You also might want to try setting retrain = FALSE
, but this probably wouldn't fix the error that you're getting.
@kow10120 , did you get this to work? The fix @mikeyEcology suggested (rename the .csv to data_info_train.csv
) worked for me, after I got the same errors that you noted.
Thank you for the advice, sorry I have not had much free time to devote to this recently. I did not get it to work, but I may need to spend more time carefully combing through the large excel file I'm working with and the actual photos to ensure there are no discrepancies. The joys of large data sets. Thank you for the help, and I will update when I am ready to proceed again.
Hopefully you're not going through the file names manually? There are ways to do this in Unix that can save you a lot of time. In Unix, I would go to the directory where I have the files and type find $PWD -type f > listOfFiles.txt
, which would create a file in my directory called listOfFiles.txt with the whole list. Presumably Windows has a similar function.
Had this same error and just wanted to say that changing the name to data_info_train.csv worked. I ran into another error I'm hoping might be obvious in train. I'm guessing this is to do with the num_classes argument? I have 23 classes that I'm trying to train with, have a missed a step somewhere to specify this?
I have only done so in the line "python_loc = "C:\Users\User\Anaconda3\",num_classes = 23, log_dir_train = "traindir" so far
Assign requires shapes of both tensors to match. lhs shape= [23] rhs shape= [28] [[node save/Assign_1 (defined at train.py:198) ]]

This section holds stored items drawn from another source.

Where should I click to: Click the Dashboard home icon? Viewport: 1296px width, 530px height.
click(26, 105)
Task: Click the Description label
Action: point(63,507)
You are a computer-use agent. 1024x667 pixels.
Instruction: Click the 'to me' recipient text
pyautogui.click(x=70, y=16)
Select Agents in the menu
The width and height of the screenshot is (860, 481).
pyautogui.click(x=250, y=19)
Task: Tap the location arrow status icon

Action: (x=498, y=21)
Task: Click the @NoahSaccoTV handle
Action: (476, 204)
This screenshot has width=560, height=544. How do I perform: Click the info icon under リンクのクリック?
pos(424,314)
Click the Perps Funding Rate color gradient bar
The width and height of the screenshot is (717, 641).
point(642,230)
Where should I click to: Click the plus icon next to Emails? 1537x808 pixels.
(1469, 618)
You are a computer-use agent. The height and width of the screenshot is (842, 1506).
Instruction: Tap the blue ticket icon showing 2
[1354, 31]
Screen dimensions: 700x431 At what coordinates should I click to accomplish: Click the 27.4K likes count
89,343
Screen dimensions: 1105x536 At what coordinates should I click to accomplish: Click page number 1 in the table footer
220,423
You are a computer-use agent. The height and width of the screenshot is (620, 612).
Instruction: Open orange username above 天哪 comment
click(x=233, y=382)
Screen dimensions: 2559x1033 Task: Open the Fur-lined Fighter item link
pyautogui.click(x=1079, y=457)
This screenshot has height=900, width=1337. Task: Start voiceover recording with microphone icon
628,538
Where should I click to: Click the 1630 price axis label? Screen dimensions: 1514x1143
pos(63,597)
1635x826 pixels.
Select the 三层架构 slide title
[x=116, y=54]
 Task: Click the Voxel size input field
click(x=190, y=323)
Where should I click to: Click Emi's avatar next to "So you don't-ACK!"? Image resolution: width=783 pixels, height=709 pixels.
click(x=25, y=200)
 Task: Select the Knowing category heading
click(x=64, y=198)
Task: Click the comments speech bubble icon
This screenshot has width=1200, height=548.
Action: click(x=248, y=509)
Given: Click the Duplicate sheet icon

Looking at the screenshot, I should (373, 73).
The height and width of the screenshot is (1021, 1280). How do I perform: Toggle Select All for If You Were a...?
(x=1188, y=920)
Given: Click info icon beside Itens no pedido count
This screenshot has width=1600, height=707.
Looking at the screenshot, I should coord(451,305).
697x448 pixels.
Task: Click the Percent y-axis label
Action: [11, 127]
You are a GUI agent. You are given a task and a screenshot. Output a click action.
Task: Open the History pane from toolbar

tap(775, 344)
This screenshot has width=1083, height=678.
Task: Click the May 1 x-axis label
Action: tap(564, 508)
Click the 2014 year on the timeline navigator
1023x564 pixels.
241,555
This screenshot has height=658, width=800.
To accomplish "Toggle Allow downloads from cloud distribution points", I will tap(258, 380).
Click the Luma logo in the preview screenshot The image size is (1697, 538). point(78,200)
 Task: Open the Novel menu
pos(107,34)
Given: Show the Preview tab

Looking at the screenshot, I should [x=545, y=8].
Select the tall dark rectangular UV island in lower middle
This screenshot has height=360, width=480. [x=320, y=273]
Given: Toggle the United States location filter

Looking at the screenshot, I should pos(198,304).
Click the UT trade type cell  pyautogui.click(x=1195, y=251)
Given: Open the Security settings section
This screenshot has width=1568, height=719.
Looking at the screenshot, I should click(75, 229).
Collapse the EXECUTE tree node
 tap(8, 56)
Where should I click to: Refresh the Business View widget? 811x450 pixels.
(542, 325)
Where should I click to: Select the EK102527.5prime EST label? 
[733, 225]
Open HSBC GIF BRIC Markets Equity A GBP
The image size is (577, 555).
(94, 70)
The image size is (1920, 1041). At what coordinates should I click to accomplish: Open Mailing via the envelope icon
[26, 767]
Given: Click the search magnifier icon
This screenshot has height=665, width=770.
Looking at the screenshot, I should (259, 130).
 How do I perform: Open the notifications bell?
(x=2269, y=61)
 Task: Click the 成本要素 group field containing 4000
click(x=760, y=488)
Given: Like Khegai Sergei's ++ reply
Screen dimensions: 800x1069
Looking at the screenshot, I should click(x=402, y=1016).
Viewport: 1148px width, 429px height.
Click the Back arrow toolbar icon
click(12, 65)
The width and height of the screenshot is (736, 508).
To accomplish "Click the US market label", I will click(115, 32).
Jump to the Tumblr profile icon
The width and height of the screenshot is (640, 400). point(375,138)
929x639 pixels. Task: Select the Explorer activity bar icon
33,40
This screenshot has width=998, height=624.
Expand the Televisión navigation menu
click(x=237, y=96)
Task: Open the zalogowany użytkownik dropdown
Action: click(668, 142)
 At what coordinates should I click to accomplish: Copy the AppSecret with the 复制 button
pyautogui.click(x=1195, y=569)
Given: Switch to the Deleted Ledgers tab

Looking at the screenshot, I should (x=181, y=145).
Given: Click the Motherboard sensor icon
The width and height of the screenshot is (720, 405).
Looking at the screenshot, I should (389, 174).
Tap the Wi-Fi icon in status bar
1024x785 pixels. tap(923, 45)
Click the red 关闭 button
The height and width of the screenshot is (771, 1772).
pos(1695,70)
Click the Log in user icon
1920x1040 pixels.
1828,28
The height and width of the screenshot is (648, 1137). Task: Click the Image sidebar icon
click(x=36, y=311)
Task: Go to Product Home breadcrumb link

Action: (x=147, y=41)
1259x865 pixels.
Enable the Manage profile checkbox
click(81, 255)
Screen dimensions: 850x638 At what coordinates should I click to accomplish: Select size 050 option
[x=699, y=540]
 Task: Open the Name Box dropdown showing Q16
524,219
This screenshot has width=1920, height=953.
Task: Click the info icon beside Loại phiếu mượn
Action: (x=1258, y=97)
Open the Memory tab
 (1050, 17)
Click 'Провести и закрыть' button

@tundraboyce did you specify retrain=FALSE
? Can you please post all of the code that you put in the train
function and all of the output?
This was previously not explained in the readme. I just updated it so that this is more clear:
G) If your
num_classes
is not equal to the number in the built in model (num_classes != 28
), you will need to specifyretrain=FALSE
.
That sorted it, thanks again! Appreciate the responses.
Now I just have " InvalidArgumentError (see above for traceback): targets[14] is out of range [[node Tower_1/in_top_k/InTopKV2 (defined at train.py:127) ]]"
Hey @Nova-Scotia since you're the Windows expert on MLWIC, I'm wondering if you can try something for me when you get a chance. I updated train
and classify
so that they should properly move the data_info
file on a Windows computer if you set os=Windows
in the function call. I don't have a way to test it, though, because I'm only running Linux.
Hi @mikeyEcology , sure, I can do that - might take me a couple days to get to it (busy week!) but I'll keep you posted. Let me know if another user gets to it first!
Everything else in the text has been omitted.